Every time we evaluate, we cost our organization resources, time, and energy. So there might be a point where you could theoretically evaluate too much.
However, what I've seen over the last couple of decades is that we don’t evaluate enough, and we do it inadequately. We tend to measure things like butts in seats, how many people completed the course, and we use low-level, poor-performing smile sheets. Occasionally we do a bit more, but often that’s about all we do.
I wouldn't want people to think that they should just ignore evaluation. If you think about evaluation, we need to get feedback to know how well we're doing so that we can make our work better. That's what a professional does, and that's what we should do.
My Learning-Transfer Evaluation Model (LTEM) is eight tiers. The real advantage to the LTEM is that it focuses more on the learning side. Instead of just measuring knowledge, it also looks at decision-making competence and task competence. By focusing on those things, we not only get better evaluation results, but we get better learning designs as well.
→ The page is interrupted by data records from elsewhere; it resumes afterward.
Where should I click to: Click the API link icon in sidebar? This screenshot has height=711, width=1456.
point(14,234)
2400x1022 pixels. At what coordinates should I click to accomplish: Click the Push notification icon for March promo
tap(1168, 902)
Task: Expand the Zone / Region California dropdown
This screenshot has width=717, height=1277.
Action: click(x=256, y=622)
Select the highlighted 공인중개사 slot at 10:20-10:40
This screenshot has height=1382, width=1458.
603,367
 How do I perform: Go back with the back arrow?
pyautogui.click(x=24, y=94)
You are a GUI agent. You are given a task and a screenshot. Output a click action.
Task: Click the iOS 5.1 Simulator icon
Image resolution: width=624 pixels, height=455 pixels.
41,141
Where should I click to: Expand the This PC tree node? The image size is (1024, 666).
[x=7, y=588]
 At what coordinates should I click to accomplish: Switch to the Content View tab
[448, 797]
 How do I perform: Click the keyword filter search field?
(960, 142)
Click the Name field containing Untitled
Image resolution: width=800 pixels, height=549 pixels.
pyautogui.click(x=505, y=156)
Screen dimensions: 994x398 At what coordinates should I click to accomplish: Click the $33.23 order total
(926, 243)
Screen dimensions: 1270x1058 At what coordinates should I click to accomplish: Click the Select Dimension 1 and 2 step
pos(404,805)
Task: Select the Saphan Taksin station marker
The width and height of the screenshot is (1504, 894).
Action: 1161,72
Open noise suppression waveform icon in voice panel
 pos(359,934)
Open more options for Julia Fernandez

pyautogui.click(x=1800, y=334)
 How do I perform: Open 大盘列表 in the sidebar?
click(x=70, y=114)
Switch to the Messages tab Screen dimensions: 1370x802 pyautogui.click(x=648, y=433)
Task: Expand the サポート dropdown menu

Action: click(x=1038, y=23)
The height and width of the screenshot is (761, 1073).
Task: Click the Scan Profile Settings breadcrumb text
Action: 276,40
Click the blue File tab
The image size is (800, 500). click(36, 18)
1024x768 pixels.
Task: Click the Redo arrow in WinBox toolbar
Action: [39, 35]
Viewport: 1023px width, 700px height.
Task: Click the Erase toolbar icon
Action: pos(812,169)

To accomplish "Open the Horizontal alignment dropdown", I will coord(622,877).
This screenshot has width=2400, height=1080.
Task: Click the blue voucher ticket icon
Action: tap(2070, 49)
You also mentioned smile sheets. There’s been scientific research conducted over many years that has found that the traditional smile sheets are not correlated with learning results. You can get high marks on a smile sheet and have a good course, but it's equally likely that you’ll have high marks and a bad course. If you get low marks, you could have a bad design, but you’re equally likely to have a good design. So, we can't rely on smile sheets.
That being said, are we going to use smile sheets anyway, so can we make them better? I think we can. I’m not anti-smile sheet, but I don’t think smile sheets are the end-all and be-all. Sometimes well-designed smile sheets can be a good starting place for organizations, but they shouldn't end there. Organizations should do more than that.